Being useful to people like that is TSO’s key strength, Jeff Klaus, GM of data center solutions at Intel, a TSO partner, said. The platform presents information in a “reportable format, so it can go beyond the guy who’s running the data center,” he said. “It can go to the COO or the finance individual in a way that he doesn’t have to massage or get an interpretation from the IT guy or the facilities person.”

TSO can collect data from a DCIM software solution underneath, tap directly into CPU power, temperature, and utilization metrics through Intel’s Data Center Manager middleware, analyze data from the virtualization platform, and know who within the organization a VM or an application belongs to using data from ITSM software. The wider the variety of data the platform ingests, the more useful its output will be.

“We start with the applications and work our way down to the physical,” Rallo said. “It’s exceptionally important to have a holistic view of the data center; not just a physical view, and not just an application view.”

Reaching Into the Cloud

The company recently struck an agreement with Amazon Web Services so that its platform can add data from one more essential layer of modern enterprise infrastructure to the mix: the public cloud. AWS will be its first cloud integration, but the plan is to add Microsoft Azure, the second-biggest public cloud, and then also smaller more specialized cloud providers.

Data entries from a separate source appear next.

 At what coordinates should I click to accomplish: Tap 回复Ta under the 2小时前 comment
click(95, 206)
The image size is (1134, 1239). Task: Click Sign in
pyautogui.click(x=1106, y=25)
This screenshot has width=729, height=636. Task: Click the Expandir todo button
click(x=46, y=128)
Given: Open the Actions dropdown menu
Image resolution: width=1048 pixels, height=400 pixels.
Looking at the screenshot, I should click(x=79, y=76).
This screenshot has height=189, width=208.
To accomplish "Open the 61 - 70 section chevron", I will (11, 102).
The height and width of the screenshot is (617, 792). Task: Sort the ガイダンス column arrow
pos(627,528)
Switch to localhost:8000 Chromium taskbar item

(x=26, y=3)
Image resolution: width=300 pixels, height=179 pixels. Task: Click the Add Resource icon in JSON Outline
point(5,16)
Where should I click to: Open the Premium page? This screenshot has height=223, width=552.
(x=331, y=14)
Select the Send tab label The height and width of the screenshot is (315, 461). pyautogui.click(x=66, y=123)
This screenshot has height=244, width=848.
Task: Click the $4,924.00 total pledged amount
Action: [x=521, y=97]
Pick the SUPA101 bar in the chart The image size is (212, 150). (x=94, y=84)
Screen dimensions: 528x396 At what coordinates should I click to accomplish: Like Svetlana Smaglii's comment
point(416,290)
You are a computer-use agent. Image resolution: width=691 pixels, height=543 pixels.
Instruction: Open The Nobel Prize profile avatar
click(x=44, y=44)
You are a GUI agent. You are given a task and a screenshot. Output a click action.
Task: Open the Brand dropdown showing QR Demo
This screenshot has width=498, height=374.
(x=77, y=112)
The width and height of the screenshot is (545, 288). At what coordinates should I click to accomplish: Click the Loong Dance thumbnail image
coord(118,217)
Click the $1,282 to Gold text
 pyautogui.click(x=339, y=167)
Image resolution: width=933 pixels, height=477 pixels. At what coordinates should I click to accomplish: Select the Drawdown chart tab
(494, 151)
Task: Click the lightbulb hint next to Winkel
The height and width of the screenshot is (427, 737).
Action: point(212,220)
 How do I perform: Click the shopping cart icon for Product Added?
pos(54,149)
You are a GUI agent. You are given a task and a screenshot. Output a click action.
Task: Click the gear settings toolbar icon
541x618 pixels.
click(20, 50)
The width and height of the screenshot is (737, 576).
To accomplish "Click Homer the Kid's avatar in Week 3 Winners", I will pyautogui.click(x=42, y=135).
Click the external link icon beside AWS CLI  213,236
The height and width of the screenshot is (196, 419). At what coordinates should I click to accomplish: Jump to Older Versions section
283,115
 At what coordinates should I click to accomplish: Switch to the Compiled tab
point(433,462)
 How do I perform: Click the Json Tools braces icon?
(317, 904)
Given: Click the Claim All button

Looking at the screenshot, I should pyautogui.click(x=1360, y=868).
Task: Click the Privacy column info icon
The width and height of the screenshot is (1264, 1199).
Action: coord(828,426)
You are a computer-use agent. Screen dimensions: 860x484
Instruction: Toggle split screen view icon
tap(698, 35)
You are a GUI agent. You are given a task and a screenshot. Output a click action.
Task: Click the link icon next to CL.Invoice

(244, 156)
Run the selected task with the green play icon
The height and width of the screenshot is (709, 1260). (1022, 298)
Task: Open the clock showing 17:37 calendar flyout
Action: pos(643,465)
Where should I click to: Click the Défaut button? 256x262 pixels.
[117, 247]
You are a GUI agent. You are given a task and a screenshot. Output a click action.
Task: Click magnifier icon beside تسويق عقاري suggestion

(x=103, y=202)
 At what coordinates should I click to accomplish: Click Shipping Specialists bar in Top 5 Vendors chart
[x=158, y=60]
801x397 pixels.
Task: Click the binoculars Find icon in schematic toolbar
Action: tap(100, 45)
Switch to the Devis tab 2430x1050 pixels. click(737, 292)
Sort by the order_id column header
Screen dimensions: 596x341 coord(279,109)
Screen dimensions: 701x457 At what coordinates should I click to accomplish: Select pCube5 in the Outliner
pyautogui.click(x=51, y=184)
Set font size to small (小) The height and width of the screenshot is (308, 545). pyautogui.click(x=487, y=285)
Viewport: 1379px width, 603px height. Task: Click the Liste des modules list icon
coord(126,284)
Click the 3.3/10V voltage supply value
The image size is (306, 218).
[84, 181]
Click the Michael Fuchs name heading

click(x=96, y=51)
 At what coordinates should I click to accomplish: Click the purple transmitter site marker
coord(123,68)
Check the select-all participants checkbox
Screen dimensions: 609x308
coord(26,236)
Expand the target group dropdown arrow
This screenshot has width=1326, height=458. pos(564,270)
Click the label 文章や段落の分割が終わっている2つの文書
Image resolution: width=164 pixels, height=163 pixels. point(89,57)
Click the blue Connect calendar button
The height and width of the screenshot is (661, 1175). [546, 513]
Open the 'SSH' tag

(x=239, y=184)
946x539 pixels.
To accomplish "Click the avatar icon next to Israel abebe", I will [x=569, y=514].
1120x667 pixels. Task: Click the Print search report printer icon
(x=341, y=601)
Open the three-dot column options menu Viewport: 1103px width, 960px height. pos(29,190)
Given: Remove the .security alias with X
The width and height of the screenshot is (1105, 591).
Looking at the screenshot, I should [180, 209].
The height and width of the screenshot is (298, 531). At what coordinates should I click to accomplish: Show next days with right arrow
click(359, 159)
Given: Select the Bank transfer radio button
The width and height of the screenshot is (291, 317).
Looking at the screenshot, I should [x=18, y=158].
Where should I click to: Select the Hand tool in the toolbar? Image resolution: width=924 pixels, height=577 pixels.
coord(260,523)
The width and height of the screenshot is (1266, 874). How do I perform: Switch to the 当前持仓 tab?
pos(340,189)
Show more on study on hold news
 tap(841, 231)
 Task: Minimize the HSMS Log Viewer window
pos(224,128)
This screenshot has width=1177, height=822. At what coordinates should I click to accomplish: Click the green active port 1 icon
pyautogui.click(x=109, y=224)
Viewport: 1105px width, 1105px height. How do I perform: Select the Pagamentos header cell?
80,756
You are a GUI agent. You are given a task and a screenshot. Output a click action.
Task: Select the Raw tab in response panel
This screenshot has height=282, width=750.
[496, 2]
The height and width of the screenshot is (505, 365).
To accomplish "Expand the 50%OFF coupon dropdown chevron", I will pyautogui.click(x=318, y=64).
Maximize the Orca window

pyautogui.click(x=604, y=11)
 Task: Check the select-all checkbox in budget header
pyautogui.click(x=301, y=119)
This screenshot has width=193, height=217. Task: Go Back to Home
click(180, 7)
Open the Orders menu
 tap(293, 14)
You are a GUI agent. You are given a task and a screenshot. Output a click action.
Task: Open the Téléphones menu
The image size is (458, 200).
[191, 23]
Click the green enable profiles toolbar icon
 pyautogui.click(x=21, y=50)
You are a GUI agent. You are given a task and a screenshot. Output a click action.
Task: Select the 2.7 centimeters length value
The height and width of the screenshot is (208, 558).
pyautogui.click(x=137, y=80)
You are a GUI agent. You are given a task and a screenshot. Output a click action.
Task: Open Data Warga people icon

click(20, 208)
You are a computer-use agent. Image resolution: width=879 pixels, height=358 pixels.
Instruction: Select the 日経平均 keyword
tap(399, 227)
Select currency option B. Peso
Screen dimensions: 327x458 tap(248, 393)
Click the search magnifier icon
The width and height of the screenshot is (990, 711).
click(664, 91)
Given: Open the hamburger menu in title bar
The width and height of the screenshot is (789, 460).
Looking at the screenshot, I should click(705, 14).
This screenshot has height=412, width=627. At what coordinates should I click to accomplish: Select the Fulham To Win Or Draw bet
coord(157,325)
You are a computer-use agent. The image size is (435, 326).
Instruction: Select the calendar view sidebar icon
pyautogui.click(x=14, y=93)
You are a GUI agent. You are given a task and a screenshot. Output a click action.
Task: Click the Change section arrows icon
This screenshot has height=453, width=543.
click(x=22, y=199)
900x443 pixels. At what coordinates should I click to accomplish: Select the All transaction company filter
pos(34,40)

The data set a platform like TSO can draw from AWS is “pretty extensive,” Rallo said. The cloud has numerous third-party APIs that expose data around utilization levels and essentially everything else TSO gets from an on-premise virtualization stack.

Not a Replacement for DCIM

Software by TSO and the others doesn’t necessarily replace DCIM or ITSM software. As described, TSO uses both to enrich the data set it analyzes. The company isn’t interested in developing the capabilities to monitor power consumption of cooling units or humidity levels on the data center floor, for example.

The DCIM integration opportunity is important, however, and it’s important to the DCIM vendors themselves. TSO has partnerships with Siemens around DCIM and others. “They want to tightly couple the physical to the application,” Rallo said.

Most DCIM solutions strive for a holistic view of the data center, and no matter how complete your view of the physical infrastructure underneath is, it can never be called a “holistic view,” if you don’t have visibility into the software that infrastructure is supporting.